Sub-Regimes of Vertical Two Phase Annular Flow

  • Author / Creator
    Nichol, John R
  • A convenient method to calculate pressure drop in wells producing natural gas with some water or hydrocarbon liquids is desired in order to design the initial well completion and to consider the technical and economic benefits of a subsequent intervention to extend the operating life of the well. In a laboratory flow loop, air and water have been used as fluid proxies to study two-phase behaviour. Concurrent upward air-water flow has been measured in a 26.1mm internal diameter vertical test section at standard conditions over a range of superficial air and liquid velocities. Several sub-regimes of annular flow were newly observed or refined (pulse/disturbance wave, ripple-wave, partial-wetting, and rivulet) with both still and high speed video images recorded externally. The pressure gradients measured were consistent with previous work under similar conditions. The liquid film within the pipe was examined through Planar Laser Induced Fluorescence (PLIF) imaging, measuring film thickness over a selected range of air and water flow rates. In addition, the onset of droplet entrainment has been observed directly. This data has enabled a new detailed map of sub-regime boundaries to be proposed. Most models for annular flow incorporate a single correlation for interfacial friction without regard to the annular sub-regimes. By observation of computed friction factor and relative roughness data, it is found that the annular region can be represented with three zones of distinct behaviour. In non-entrained flow at high superficial gas Reynolds numbers (Resg >35,000) and laminar superficial liquid Reynolds number (Resl <250) the liquid film exhibits constant relative roughness for a given liquid input. A correlation was derived for superficial gas friction factor as a function of Resl alone. For entrained flow with Resg >35000 and Resl > 250, the film shows relative roughness decreasing as gas rate increases. Another correlation for superficial gas friction factor were derived as a function of both Resl or Resg. Pressure gradients calculated with the new correlations compared well against the experimental database as well as with applicable published data. A third zone (Resg <35,000), close to churn flow regimes, was not amenable to this approach.

  • Subjects / Keywords
  • Graduation date
    2017-11:Fall 2017
  • Type of Item
  • Degree
    Doctor of Philosophy
  • DOI
  • License
    This thesis is made available by the University of Alberta Libraries with permission of the copyright owner solely for non-commercial purposes. This thesis, or any portion thereof, may not otherwise be copied or reproduced without the written consent of the copyright owner, except to the extent permitted by Canadian copyright law.
  • Language
  • Institution
    University of Alberta
  • Degree level
  • Department
    • Department of Civil and Environmental Engineering
  • Specialization
    • Petroleum Engineering
  • Supervisor / co-supervisor and their department(s)

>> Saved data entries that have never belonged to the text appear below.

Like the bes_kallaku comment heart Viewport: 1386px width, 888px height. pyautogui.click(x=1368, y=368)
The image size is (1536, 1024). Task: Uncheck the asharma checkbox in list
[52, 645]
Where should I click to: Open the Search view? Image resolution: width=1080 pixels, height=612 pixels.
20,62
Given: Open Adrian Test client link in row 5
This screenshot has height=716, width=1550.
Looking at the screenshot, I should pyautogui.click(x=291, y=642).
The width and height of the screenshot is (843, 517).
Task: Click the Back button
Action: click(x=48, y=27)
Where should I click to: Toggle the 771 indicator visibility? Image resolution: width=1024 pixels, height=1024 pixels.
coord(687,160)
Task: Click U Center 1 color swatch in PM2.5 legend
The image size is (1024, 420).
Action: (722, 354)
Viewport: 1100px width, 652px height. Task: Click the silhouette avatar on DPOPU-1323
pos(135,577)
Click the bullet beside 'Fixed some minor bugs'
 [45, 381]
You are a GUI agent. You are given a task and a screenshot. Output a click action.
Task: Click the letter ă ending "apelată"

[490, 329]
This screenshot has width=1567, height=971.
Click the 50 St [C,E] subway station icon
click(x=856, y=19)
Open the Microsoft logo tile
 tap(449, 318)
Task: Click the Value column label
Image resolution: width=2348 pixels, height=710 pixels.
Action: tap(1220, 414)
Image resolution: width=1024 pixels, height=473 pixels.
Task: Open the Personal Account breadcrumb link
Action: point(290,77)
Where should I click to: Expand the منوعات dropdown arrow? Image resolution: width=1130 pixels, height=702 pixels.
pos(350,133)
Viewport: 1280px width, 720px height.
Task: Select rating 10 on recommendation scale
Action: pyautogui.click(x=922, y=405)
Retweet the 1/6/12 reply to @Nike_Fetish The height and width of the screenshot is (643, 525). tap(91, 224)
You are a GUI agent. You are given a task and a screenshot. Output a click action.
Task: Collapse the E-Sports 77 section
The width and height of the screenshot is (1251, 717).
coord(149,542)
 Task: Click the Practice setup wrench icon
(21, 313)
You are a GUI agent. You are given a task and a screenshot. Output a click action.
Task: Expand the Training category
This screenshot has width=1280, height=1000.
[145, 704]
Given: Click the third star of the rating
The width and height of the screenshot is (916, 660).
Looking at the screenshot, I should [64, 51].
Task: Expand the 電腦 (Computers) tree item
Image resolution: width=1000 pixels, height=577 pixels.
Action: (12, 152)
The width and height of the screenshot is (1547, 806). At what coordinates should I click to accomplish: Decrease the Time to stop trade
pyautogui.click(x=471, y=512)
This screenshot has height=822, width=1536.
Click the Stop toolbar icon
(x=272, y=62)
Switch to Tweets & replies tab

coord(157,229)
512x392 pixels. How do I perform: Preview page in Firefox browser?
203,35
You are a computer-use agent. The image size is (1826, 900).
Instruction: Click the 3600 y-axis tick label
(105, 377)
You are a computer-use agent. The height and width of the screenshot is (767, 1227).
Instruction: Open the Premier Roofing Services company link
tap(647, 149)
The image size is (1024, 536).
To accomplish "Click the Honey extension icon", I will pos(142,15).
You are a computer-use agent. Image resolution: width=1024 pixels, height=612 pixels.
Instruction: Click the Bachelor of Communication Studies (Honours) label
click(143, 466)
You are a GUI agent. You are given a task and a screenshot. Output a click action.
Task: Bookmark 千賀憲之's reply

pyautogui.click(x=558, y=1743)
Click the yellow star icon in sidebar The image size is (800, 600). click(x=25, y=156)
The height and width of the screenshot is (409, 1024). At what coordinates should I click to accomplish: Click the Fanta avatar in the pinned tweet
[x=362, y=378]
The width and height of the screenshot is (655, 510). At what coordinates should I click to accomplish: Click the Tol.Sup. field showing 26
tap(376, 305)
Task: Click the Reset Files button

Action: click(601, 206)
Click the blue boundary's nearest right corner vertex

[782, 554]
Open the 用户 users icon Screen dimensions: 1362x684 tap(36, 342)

    • Kuru, Ergun (Civil and Environmental Engineering)
  • Examining committee members and their departments
    • Ghaemi, Sina (Mechanical Engineering)
    • Li, Huazhou (Civil and Environmental Engineering)
    • Reformat, Marek (Electrical and Computer Engineering)
    • Maeda, Nobuo (Civil and Environmental Engineering)
    • Kelkar, Mohan (external reviewer, University of Tulsa, McDougall School of Petroleum Engineering)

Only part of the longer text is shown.